Bu süreçte bir yandan tarımda bu gelişmeler olurken, diğer yandan da kırsal
kesimden kentlere doğru hızlı göç akımları yaşandı.
Ülke
nüfusunun yıllık artış hızı yüzde 2.5 civarındayken, kentlerdeki nüfus artışı
yüzde 5’i aştı.
Bu süreçte, neoliberal politikalar devreye sokuldu.
Demirel
başbakanlığındaki hükümet 24 Ocak 1980’de “radikal
liberalleşme” programını açıklamıştı.
ABD’nin hazırladığı Kenan Evren Darbesi’nin
en önemli amacı, emeğin değerinin azalacağı ve kapitalizmin iyice üzerimize abanacağı bir süreçte çıkabilecek “çatlak sesleri” bastırmaktı.
Sonra sonra…
Merhum “Özal Dönemi”ne geldik.
Türkiye, radikal liberalleşme adımları attı.
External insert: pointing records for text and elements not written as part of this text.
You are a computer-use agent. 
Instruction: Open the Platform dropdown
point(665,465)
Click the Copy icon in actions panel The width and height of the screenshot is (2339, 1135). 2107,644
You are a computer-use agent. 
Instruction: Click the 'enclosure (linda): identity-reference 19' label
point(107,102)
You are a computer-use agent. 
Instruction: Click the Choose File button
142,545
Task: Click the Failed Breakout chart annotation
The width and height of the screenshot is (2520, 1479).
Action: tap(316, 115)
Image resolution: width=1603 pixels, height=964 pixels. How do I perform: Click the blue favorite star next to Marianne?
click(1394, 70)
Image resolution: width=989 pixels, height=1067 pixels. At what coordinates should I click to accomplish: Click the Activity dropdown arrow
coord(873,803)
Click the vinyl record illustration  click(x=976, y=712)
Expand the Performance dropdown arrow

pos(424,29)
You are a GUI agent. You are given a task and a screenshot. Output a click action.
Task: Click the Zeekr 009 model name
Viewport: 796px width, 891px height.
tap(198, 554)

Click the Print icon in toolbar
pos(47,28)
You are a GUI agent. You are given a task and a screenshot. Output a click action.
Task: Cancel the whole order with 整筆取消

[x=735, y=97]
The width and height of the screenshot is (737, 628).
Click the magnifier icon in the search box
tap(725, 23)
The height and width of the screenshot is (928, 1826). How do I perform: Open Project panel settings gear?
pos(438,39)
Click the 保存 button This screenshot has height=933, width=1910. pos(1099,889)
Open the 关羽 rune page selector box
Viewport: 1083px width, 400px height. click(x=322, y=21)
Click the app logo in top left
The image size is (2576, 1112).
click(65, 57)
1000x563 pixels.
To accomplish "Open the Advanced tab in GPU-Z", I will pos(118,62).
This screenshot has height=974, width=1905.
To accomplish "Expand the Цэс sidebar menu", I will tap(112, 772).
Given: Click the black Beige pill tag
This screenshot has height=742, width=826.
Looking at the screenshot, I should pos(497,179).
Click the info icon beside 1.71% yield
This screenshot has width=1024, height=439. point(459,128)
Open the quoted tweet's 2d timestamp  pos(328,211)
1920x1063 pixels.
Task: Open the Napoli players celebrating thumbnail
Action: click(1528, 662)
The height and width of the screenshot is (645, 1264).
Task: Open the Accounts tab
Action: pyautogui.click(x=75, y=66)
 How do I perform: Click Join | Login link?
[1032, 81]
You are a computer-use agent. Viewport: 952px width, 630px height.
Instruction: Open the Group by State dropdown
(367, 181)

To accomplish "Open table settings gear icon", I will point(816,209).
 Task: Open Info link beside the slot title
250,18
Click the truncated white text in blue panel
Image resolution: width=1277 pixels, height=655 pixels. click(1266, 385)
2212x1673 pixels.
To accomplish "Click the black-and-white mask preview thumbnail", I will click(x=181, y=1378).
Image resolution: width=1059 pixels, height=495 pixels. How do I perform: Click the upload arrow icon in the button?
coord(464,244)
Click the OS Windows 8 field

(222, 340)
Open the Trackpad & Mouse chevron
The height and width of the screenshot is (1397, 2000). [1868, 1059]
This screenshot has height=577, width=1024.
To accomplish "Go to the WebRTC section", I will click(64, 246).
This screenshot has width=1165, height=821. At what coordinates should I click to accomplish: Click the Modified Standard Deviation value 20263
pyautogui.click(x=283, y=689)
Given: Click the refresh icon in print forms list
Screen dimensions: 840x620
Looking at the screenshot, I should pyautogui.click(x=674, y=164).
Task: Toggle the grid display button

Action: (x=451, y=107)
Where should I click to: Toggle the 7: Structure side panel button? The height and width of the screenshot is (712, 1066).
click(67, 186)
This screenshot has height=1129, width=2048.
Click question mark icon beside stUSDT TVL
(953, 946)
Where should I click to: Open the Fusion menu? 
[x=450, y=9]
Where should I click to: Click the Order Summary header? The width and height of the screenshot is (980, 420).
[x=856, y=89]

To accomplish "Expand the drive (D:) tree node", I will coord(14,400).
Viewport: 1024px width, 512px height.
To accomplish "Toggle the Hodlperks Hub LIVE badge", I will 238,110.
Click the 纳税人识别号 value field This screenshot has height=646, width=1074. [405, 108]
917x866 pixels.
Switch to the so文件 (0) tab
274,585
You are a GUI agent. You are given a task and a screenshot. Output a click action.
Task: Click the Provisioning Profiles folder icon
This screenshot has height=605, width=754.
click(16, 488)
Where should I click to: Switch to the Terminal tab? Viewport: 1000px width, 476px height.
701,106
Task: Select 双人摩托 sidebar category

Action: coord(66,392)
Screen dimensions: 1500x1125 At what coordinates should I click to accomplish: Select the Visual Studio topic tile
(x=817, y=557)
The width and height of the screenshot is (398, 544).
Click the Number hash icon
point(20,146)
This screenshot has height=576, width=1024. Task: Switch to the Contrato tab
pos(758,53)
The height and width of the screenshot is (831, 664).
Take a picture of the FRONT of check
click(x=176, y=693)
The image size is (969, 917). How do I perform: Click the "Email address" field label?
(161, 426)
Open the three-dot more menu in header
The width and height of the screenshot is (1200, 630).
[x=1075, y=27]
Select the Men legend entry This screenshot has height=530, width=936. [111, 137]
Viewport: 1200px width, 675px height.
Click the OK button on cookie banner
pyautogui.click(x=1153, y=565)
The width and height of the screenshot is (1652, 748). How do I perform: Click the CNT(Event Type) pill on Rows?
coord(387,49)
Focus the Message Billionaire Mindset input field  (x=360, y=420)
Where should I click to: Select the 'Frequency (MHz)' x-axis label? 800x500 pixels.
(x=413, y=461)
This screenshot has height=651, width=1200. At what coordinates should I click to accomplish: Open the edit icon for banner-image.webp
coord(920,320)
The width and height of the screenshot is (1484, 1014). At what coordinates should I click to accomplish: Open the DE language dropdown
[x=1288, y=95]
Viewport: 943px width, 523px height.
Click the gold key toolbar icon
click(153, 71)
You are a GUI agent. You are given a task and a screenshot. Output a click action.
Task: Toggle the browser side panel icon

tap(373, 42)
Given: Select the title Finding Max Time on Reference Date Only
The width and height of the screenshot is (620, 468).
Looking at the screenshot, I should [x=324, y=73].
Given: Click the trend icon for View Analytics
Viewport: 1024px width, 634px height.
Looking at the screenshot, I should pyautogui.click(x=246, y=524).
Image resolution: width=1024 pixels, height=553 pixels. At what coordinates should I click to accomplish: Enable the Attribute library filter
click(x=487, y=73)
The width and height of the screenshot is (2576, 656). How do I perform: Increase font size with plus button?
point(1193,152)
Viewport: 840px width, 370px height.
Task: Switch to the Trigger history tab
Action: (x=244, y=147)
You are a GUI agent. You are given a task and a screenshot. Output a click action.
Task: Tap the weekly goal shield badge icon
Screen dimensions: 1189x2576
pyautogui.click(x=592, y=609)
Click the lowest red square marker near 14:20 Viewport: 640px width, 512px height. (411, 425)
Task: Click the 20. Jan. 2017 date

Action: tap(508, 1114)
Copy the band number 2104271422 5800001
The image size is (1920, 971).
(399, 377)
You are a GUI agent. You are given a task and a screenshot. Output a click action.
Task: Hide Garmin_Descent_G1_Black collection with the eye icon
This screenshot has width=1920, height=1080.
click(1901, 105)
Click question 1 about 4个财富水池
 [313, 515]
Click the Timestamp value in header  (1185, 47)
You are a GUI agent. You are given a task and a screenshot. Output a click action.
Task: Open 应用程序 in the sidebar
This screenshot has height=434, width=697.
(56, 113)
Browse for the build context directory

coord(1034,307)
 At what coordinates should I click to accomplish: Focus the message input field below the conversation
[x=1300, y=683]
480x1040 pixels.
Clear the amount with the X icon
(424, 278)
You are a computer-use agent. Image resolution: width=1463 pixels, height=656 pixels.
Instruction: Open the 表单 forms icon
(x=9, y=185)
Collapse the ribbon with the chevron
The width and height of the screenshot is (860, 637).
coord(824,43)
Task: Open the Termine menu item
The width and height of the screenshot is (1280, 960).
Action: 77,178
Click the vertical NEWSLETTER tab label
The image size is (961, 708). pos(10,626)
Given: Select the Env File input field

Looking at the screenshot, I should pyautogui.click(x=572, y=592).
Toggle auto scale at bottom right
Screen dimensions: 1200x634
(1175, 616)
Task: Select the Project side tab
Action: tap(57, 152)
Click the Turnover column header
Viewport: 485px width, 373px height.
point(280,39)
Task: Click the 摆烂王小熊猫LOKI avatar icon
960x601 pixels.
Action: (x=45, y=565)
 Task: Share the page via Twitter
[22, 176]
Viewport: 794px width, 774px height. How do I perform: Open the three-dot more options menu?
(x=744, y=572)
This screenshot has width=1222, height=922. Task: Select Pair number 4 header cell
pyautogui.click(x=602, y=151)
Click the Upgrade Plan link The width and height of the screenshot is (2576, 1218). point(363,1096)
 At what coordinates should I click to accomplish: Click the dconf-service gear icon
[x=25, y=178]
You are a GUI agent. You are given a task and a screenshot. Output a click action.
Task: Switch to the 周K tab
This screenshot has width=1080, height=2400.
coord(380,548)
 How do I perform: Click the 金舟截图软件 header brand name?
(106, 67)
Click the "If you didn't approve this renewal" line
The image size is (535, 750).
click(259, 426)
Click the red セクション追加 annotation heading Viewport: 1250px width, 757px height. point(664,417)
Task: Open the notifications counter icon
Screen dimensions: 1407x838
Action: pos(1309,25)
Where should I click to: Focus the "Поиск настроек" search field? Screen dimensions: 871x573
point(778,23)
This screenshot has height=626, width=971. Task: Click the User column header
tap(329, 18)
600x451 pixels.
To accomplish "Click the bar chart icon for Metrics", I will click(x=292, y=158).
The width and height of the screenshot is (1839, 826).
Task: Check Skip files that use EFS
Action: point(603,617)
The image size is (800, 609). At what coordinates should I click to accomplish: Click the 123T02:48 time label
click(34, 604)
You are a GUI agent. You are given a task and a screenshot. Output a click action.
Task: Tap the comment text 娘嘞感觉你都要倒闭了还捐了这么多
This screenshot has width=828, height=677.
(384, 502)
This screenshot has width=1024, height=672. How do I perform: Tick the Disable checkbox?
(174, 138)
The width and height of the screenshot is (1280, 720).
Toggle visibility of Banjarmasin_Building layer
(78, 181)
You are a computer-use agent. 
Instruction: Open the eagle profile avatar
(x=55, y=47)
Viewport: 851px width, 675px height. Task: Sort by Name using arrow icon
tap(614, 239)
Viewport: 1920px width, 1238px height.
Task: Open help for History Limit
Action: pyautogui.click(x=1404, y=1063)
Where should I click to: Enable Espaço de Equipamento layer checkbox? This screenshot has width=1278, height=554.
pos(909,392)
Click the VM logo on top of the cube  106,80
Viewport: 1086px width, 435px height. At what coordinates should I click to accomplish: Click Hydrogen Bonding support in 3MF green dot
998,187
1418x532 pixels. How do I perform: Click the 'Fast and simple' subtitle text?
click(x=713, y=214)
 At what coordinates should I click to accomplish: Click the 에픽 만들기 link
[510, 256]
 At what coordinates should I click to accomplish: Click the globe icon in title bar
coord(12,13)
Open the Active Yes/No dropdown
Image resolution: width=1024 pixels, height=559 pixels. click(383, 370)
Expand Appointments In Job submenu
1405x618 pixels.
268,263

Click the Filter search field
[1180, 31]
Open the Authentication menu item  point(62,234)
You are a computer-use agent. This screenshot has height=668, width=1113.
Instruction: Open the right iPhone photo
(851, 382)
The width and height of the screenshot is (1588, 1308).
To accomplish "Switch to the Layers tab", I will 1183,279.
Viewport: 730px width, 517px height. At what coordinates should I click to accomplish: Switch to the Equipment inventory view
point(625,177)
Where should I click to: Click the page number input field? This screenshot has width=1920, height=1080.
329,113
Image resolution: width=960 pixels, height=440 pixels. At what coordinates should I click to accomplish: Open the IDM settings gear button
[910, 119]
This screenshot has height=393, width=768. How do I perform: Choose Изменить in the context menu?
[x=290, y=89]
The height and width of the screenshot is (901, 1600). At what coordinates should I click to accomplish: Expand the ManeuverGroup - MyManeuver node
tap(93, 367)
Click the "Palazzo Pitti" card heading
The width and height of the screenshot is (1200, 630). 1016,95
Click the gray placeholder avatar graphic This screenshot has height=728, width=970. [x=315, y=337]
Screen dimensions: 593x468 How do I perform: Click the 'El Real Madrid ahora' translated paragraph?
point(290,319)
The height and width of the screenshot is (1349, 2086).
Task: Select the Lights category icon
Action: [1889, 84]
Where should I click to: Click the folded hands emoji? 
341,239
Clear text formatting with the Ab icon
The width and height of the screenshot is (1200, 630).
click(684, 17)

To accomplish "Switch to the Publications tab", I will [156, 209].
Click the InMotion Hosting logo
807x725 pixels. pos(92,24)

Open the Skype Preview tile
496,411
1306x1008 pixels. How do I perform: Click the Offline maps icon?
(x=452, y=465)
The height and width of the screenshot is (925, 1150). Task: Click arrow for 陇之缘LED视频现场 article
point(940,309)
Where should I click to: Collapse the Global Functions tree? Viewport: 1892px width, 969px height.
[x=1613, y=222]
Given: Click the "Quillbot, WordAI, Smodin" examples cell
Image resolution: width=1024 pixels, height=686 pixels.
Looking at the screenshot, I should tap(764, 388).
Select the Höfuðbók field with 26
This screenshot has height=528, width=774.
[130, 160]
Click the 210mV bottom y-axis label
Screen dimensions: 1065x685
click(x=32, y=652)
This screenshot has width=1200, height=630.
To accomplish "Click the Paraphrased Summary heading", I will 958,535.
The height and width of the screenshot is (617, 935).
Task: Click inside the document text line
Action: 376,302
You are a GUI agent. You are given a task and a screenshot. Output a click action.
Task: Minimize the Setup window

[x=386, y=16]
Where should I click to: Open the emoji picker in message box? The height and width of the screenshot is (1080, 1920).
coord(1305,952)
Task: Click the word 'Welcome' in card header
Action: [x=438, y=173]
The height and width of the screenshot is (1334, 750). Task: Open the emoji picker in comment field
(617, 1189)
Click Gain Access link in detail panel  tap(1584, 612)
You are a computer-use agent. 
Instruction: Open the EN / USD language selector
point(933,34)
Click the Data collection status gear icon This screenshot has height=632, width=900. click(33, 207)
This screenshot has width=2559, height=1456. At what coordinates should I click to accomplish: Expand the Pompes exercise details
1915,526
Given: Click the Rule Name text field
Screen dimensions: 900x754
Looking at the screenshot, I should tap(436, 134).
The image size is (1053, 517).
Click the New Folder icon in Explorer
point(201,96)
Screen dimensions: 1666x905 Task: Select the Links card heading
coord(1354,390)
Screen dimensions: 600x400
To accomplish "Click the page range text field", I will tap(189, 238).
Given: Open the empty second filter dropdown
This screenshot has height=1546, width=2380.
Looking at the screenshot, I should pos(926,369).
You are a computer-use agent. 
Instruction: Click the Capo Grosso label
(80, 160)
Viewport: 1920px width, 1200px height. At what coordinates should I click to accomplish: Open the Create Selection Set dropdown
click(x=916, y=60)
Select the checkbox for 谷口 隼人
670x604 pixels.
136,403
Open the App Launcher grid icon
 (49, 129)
Hayali ihracatın da katkısıyla ihracat
rekorları kırdığımız, yaşantımızı tamamen değiştirdiğimiz, çikita muzlara,
ithal ürünlere alıştığımız “konforcu”
bir süreçte bulduk kendimizi.
Merhum Özal,
“Bir ışık yetmez, evlerdeki bütün
ışıkları açın!” diyordu.
Bir yandan “lüks yaşantı”nın yollarını arıyor, diğer yandan da, “maaş ve ücretlerdeki reel gerilemeden
dolayı” üzülüyor…
Masraflara
yetişebilmek için, bütün aile fertlerini “emek
piyasasına” sürmeye çalışıyorduk.
O süreçte, “dışarıda çalışan kadın” sayısı hızla
artarken, huzur evlerinin ve “kreşlerin”
sayısı da buna paralel olarak tırmanıyordu.
Sonra sonra…
Üretim
artışının yetişemediği “tüketim iştahı” ve sistemin bir yerde tıkanması.
Koalisyonlar
dönemi…
Rahmetli
Erbakan Hoca’nın 6 ayı başarılı, 6 ayı ise “darbeciler”
yüzünden “kayıp” bir yıllık
koalisyon hükümeti.
Sonrasında,
ara dönem, ekonomik krizler ve Ak Partili yıllar…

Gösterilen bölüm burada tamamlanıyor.